Since its development in the 17th century, Amsterdam’s Canal Ring has grown to be one of the world’s most unique urban landscapes. And it not only remains a historic and beautiful water network through the city, but a stunning backdrop for the characteristic gabled canal-side homes and spectacular monuments gracing the leafy streets beside the canals.
Originally the home to succesful traders, not a few of Amsterdam’s canal houses to this day retain the nonchalant elegance, and even the splendor of Renaissance palaces. Amsterdam canal apartments feature modern applicances and contemporary luxury.
Canal houses usually have no more than 3 or four floors and often provide lovely views over the canals. Behind them are often achter huizen that are known for their lovely views on the verdant, sometimes landscaped inner gardens – gardens rarely seen by everyday travellers.
Amsterdam is the perfect place for corporate short stay. Short term rental of a canal apartment is the best way to experience Amsterdam. We have a long connection with Amsterdam’s beautiful canals. Rental apartments on the Keizersgracht, Herengracht properties and offices, Singel and Prinsengracht apartments are what we have specialised in for more than a decade.
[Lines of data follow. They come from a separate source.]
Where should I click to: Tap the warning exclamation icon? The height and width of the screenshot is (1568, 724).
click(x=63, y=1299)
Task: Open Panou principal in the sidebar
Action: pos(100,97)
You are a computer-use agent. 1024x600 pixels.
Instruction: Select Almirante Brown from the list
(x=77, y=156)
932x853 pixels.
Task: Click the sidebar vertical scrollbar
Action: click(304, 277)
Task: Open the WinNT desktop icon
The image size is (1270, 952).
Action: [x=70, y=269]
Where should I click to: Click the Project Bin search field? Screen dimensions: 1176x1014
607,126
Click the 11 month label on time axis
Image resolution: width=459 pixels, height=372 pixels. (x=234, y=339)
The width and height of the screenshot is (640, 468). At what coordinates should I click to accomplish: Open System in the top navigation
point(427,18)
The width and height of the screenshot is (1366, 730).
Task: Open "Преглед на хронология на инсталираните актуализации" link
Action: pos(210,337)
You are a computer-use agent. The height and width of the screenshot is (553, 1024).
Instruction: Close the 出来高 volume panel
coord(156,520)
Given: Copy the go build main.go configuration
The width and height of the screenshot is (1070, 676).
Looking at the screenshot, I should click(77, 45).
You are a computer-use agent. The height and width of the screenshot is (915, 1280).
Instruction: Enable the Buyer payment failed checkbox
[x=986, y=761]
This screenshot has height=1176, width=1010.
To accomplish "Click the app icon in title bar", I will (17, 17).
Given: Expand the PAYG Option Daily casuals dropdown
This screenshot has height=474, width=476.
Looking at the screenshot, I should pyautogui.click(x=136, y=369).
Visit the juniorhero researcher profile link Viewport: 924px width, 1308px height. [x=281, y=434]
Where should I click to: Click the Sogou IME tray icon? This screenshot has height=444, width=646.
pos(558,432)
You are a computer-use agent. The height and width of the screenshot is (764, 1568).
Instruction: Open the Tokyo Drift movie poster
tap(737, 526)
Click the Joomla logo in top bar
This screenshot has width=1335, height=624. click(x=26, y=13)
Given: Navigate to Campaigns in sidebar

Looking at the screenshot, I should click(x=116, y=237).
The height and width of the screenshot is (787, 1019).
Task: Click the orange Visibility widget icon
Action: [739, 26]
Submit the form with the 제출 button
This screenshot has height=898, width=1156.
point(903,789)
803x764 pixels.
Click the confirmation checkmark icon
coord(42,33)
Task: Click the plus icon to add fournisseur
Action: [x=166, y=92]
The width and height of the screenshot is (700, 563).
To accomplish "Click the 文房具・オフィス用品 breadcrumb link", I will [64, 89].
“The historic urban ensemble of the canal district of Amsterdam was a project for a new ‘port city’ built at the end of the 16th and beginning of the 17th centuries. It comprises a network of canals to the west and south of the historic old town and the medieval port that encircled the old town and was accompanied by the repositioning inland of the city’s fortified boundaries, the Singelgracht. This was a long-term programme that involved extending the city by draining the swampland, using a system of canals in concentric arcs and filling in the intermediate spaces. These spaces allowed the development of a homogeneous urban ensemble including gabled houses and numerous monuments. This urban extension was the largest and most homogeneous of its time. It was a model of large-scale town planning, and served as a reference throughout the world until the 19th century.”